Eğer “su kronolojisi” her şeyi riske atan film ise, “Eleanor The Great” herhangi bir risk almayan filmdir. Ciddi bir cevap vermeye çalışmadığı ilginç bir soru soruyor. İkinci ilginç bir soru ile ilgileniyor ve nispeten banal cevaplar buluyor. İlk soru, 94 yaşındaki Eleanor Morgenstein'ın son on yıldır yaşadığı kız arkadaşı Bessie ile ilgilidir. Eleanor kızına taşınır, ancak onu bir evde barındırmak istiyor.

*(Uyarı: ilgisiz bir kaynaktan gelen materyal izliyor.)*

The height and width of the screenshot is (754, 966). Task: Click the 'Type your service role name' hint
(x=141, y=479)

Yaşlı halkın Holokost mağdurları toplantısında, aniden sadece hikayesini onun hikayesi değil, geç partnerinin hikayesini anlatmaya başlar. Ve bununla birlikte, bu hikayeleri son kurtulanların ölümünden sonra onlara nasıl anlatacaklarını anlatabilecek tartışmalardayız, bu yüzden Wilkomirski davasında olduğu gibi, kendilerini deneyimlememelerine rağmen, onlara anlatmayı düşünürler.

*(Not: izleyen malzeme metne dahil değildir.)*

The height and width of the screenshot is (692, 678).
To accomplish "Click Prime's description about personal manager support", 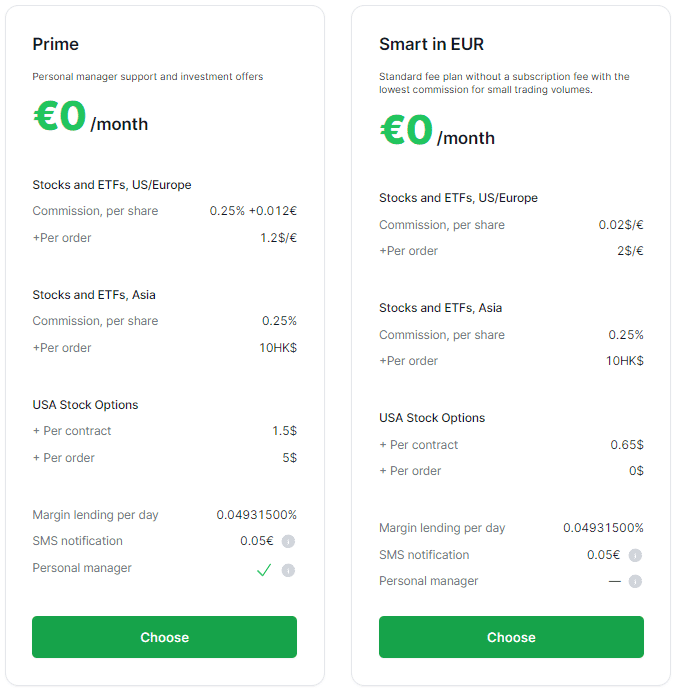I will (147, 76).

Bununla birlikte, bu, “Eleanor” ın gerçekten ilgilenmediği, hafızanın tahrif edilmesi bile değil, sadece yalnız hisseden ve ilgiyi uyandırmak isteyen (ve 95 yaşındaki Haziran Squibb'in yaşamak ve açık bir chuzpe için muazzam bir cesaretle oynandığı yaşlı bir kadının) olduğu bir tartışmadır.

Bu yüzden Johansson, genç bir gazeteci (trajik: annesi yeni öldü) hakkında paralel bir iplik inşa ediyor ve şokta birbirlerini rahatlatamayan TV moderatörü babası (trajik: karısı yeni öldü). Nihayetinde, her şey kederinizi kendinize yemek yerine başkalarıyla paylaşmanız gereken her şey ortaya çıkar. Netflix programına mükemmel bir şekilde sığacak olan bir film -sempatik, gözyaşı gözyaşı, ama şimdi Cannes'da sona erdi çünkü festival Scarlett Johansson kırmızı halıya sahip olmak istedi.